Traditional Chinese Medicine & Health Care System Reform
The Holistic Health Movement theory is like traditional medicines. It relies on thousands of years of experience. For example, Traditional Chinese Medicine (TCM) is two thousand years old. TCM practitioners utilize herbs, acupuncture, moxibustion, and cupping to treat disease. Modern medicine's challenges in treating chronic illnesses force societies to reexplore traditional medicine. Unfortunately, some holistic health modalities like TCM are not sufficiently researched. The good news is there are other ways of examining how holistic health interventions affect populations.
One way to assess the healthcare system's performance is excess mortality, life expectancy, and health expenses, a ratio to total consumption expenses (He, 2022).

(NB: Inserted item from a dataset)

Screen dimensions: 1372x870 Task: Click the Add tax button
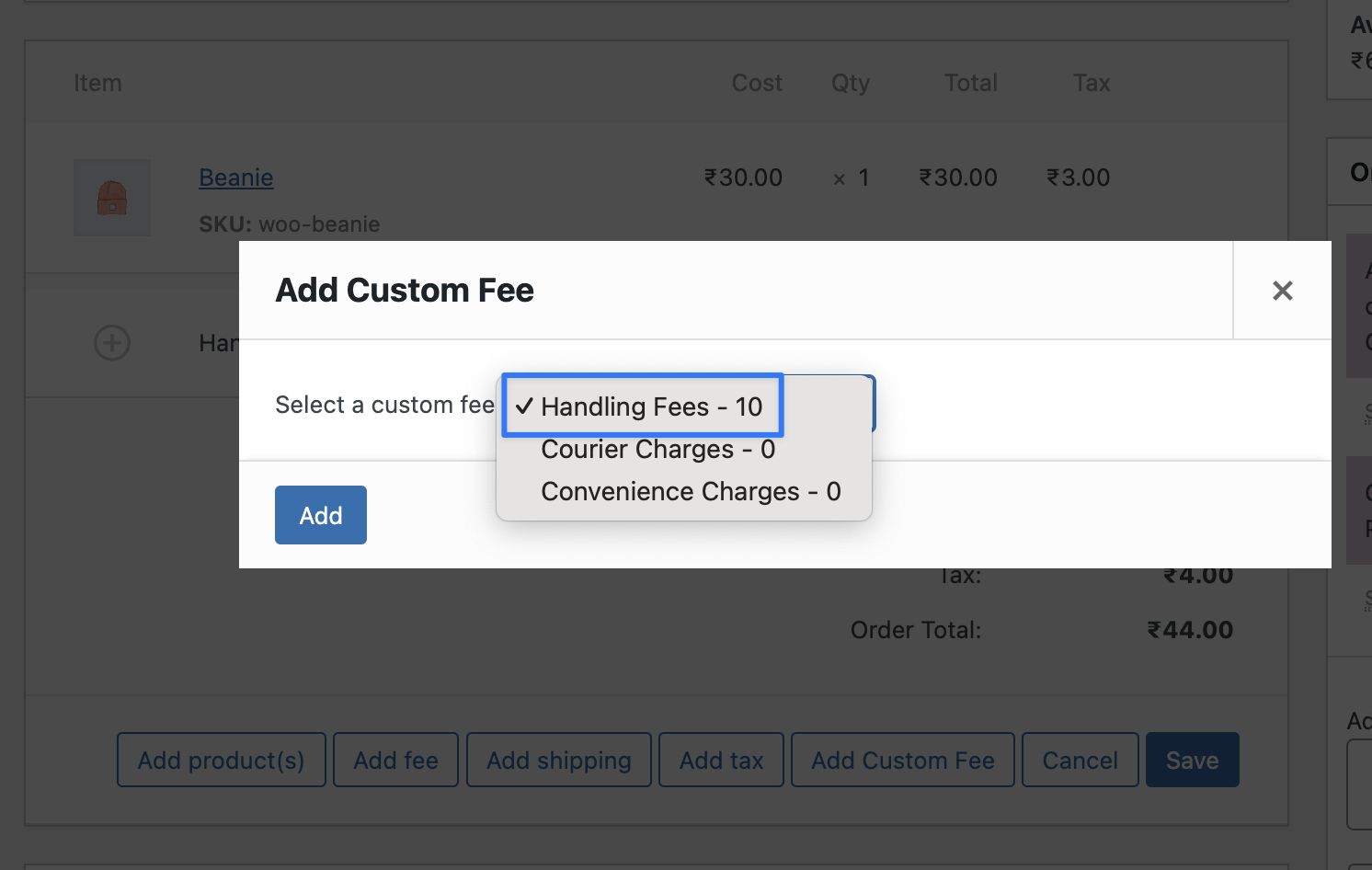[722, 760]
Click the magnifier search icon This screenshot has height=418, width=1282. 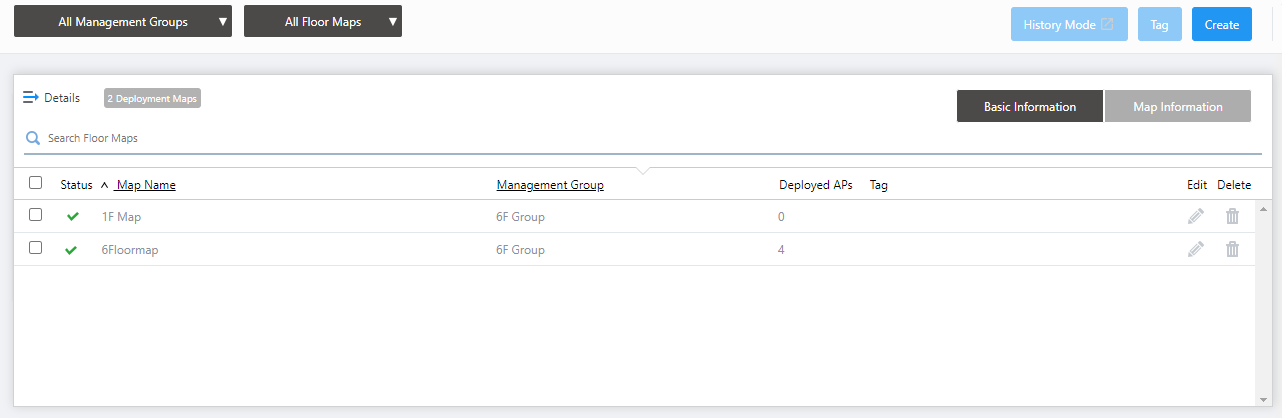(x=33, y=138)

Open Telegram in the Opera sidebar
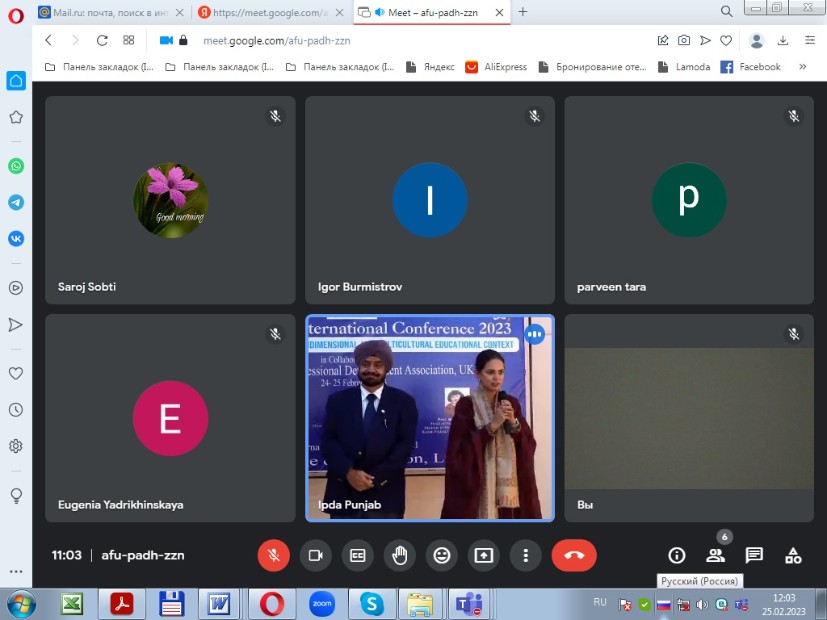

For every additional TCM physician in Chinese urban and rural regions per 100,000 population, a reduction in 1.944 excess deaths, a 5.84-day life expectancy increase, and a decrease of .051% in health expenses was found. A 1% increase in TCM physicians in rural areas resulted in a reduction of 5.097 excess deaths, a 17.52-day uptick in life expectancy, and a decrease of .082% in health expenses (He, 2022). In China, an increase in TMC physicians improved health measures while providing more robust financial protections for the healthcare system. How might excess deaths, life expectancies, and health expenses be affected by increasing the amount of holistic health care providers in the United States?
It is time to examine how adding more holistic health physicians would affect the American health care system. It is possible that increasing TCM providers in the United States would correlate with better physical and mental health outcomes with enhanced economic security for our country. The system must change through healthcare reform. The health care system is failing, impacting older Americans the most (Lazris, 2016). Medicare is designed to pay for more costly aggressive treatments like hospitalization but not for more affordable interventions such as preventative, homecare-based, and palliative methods.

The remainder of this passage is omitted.